• **What needs to be done**
Reproduce the part of the situation calculus passage starting with "11. forall (v, w, s)" and going on through "w, Result(move(e), s))".

• **Passage shown**
★ ★ ★ ★ ★
10.forall (w, w1, s) OK(load(w), s) and Carrying(w, s) -> Carrying(w+w1, Result(load(w), s))

We also need frame axioms, loading does not change agent location, whether it succeeds or not:

11. forall (v, w, s) Loc(v, s) -> Loc(v, Result(load(w), s))

and a move action leaves the amount of salt in every vertex unchanged, regardless.

12. forall (v, w, e, s) Salt(v, w, s) -> Salt(v, w, Result(move(e), s))

We also need to state that edges are bidirectional:

13. forall (e, v, u) Edge(e, v, u) -> Edge(e, u, v)

And that there is only one amount of salt in a vertex:

14. forall (v, w1, w2, s) Salt(v, w1, s) and Salt(v, w2, s) -> w1=w2

one amount of ice on an edge:

15. forall (e, i1, i2, s) Ice(e, i1, s) and Ice(e, i2, s) -> i1=i2

the agent can carry one amount of salt:

16. forall (w1, w2, s) Carrying(w1, s) and Carrying(w2, s) -> w1=w2

and can only be in one vertex in any situation:

17. forall (v, u, s)  Loc(v, s) and Loc(u, s) -> u=v

Note that the last 4 axioms are not needed in the proof, but are important in general.



   b) Write down the additional facts representing the following scenario in situation S0.


Edge(E1, Vstart, Vmid)
Edge(E2, Vmid, Vend)
Goal(Vend)

; Situation S0
Salt(Vstart, 2, S0)
Ice(E1, 0, S0)
Ice(E2, 1, S0)
Carrying(0, S0)
Loc(Vstart, S0)
★ ★ ★ ★ ★
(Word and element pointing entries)
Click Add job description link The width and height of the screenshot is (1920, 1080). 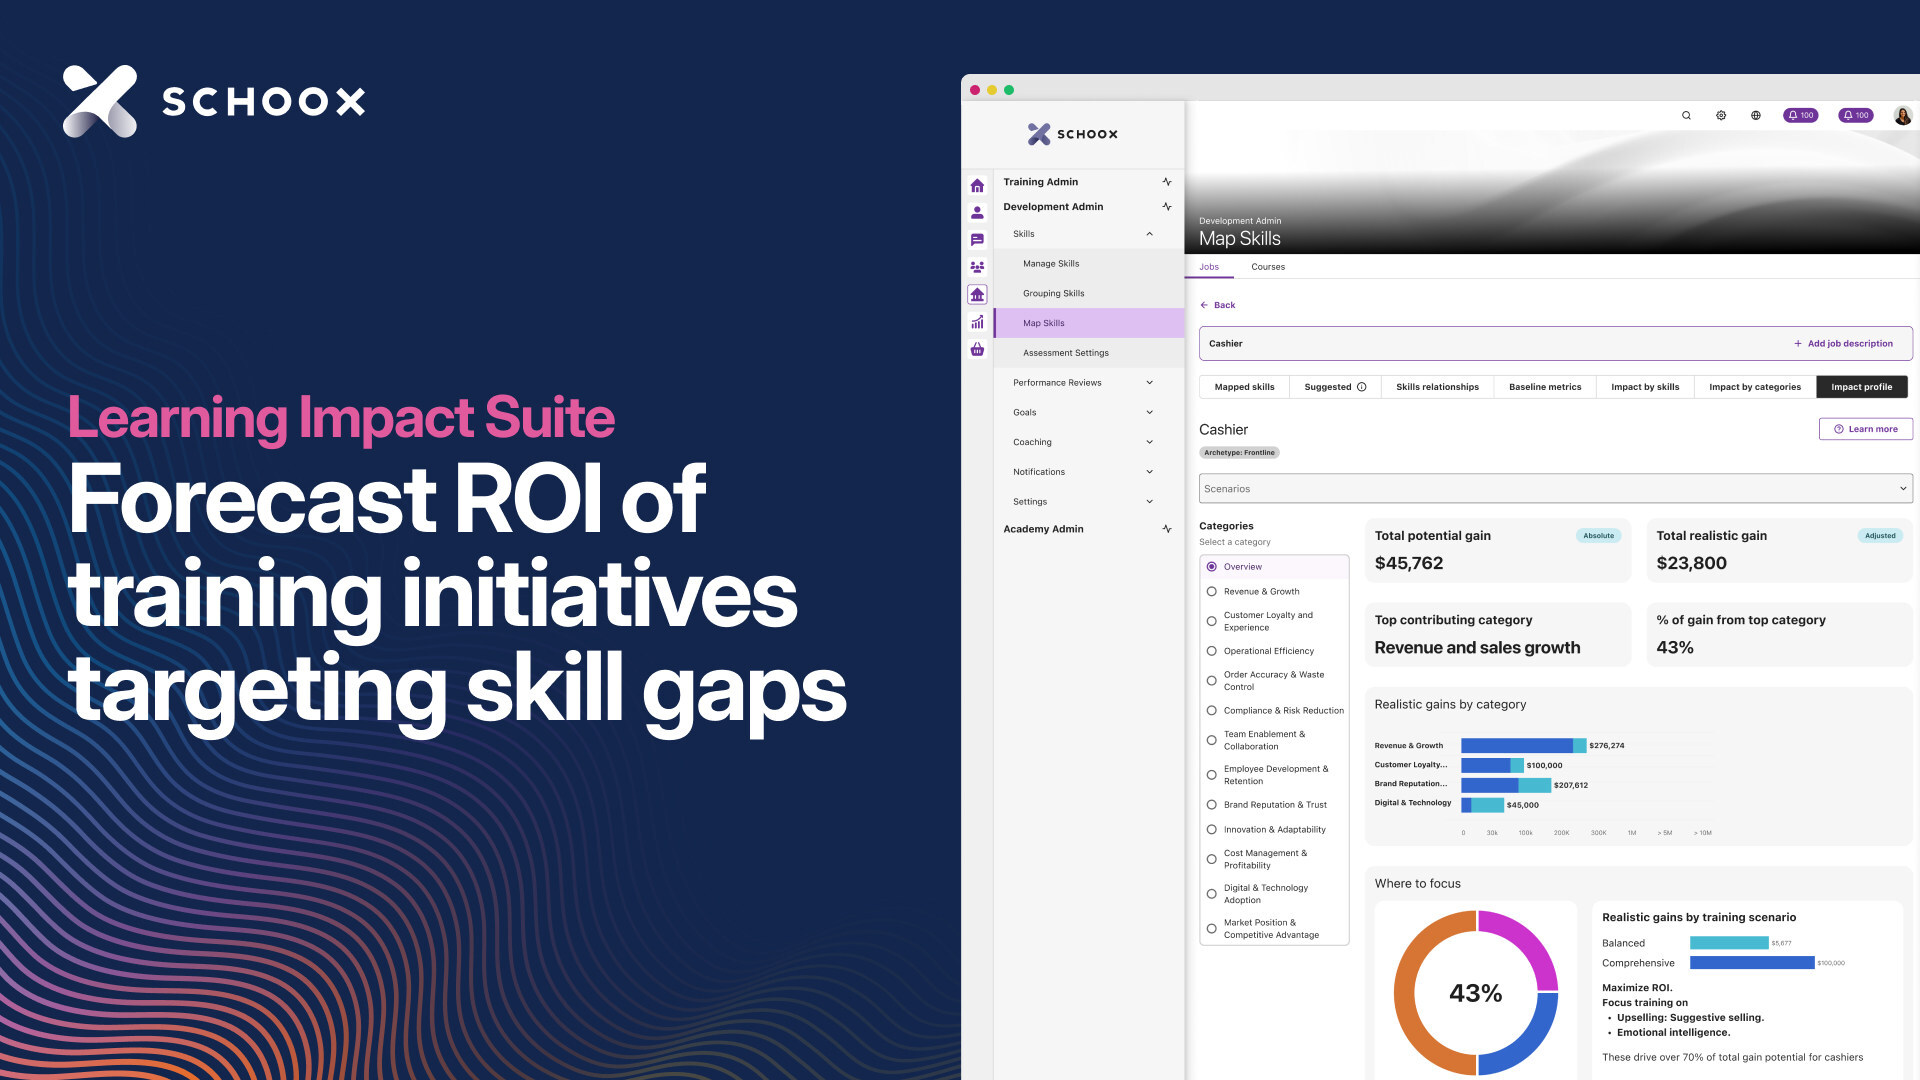[x=1843, y=344]
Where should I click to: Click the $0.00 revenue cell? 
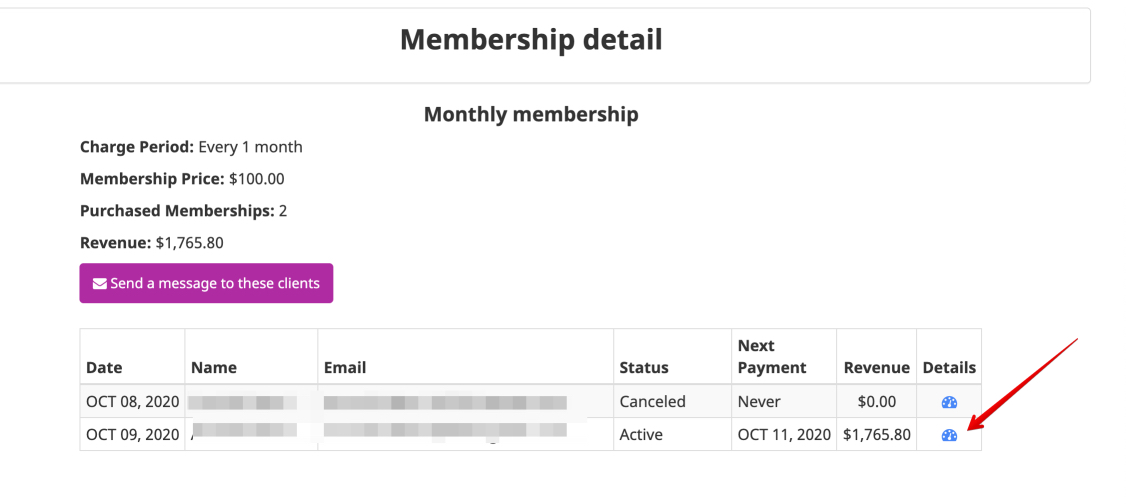pos(877,401)
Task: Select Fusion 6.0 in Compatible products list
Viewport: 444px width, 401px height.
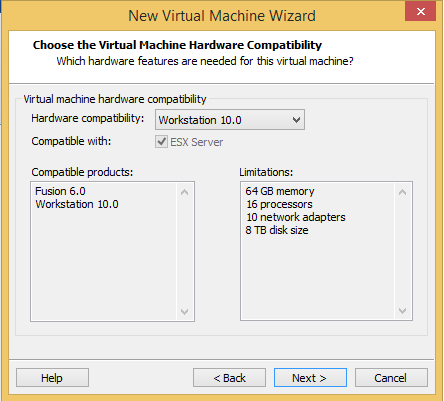Action: tap(60, 191)

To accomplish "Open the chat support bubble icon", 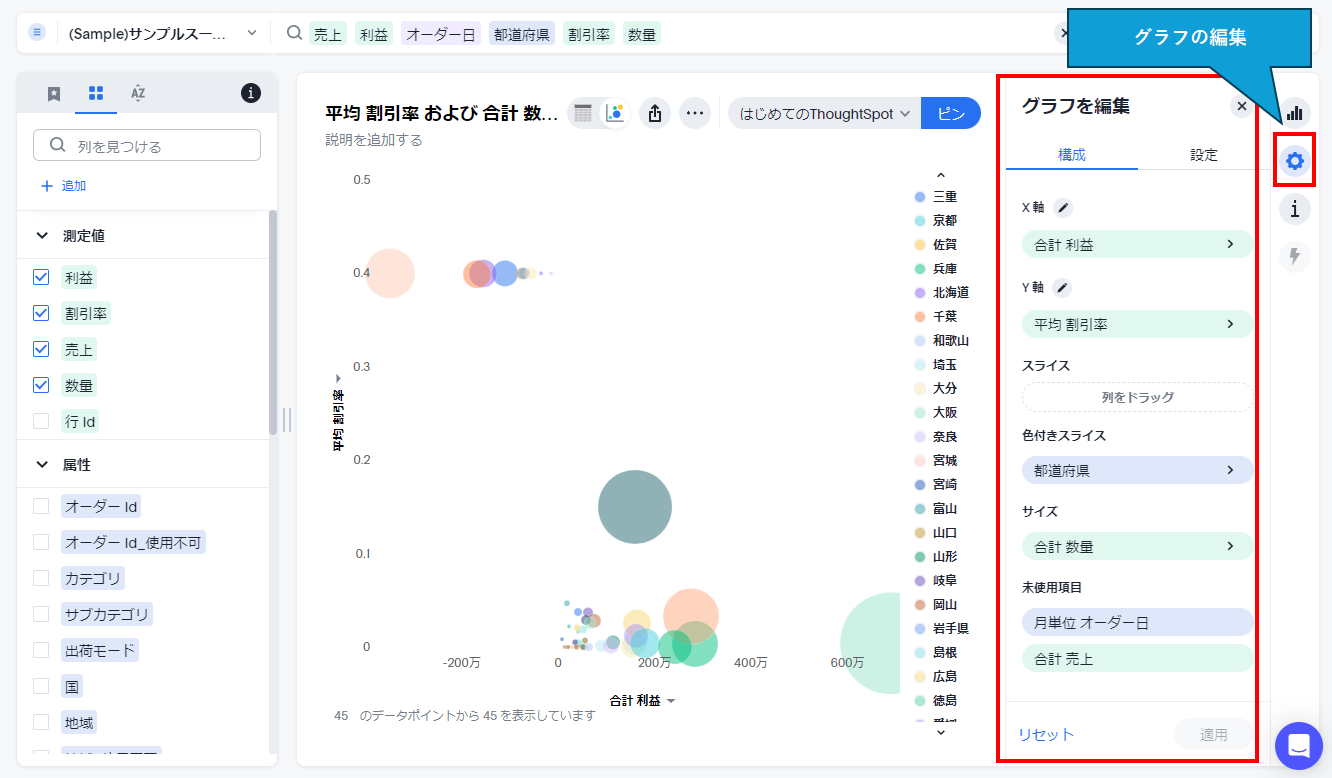I will click(1298, 745).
★ ★ ★ ★ ★
• **Exercise output**
11. forall (v, w, s) Loc(v, s) -> Loc(v, Result(load(w), s))

and a move action leaves the amount of salt in every vertex unchanged, regardless.

12. forall (v, w, e, s) Salt(v, w, s) -> Salt(v, w, Result(move(e), s))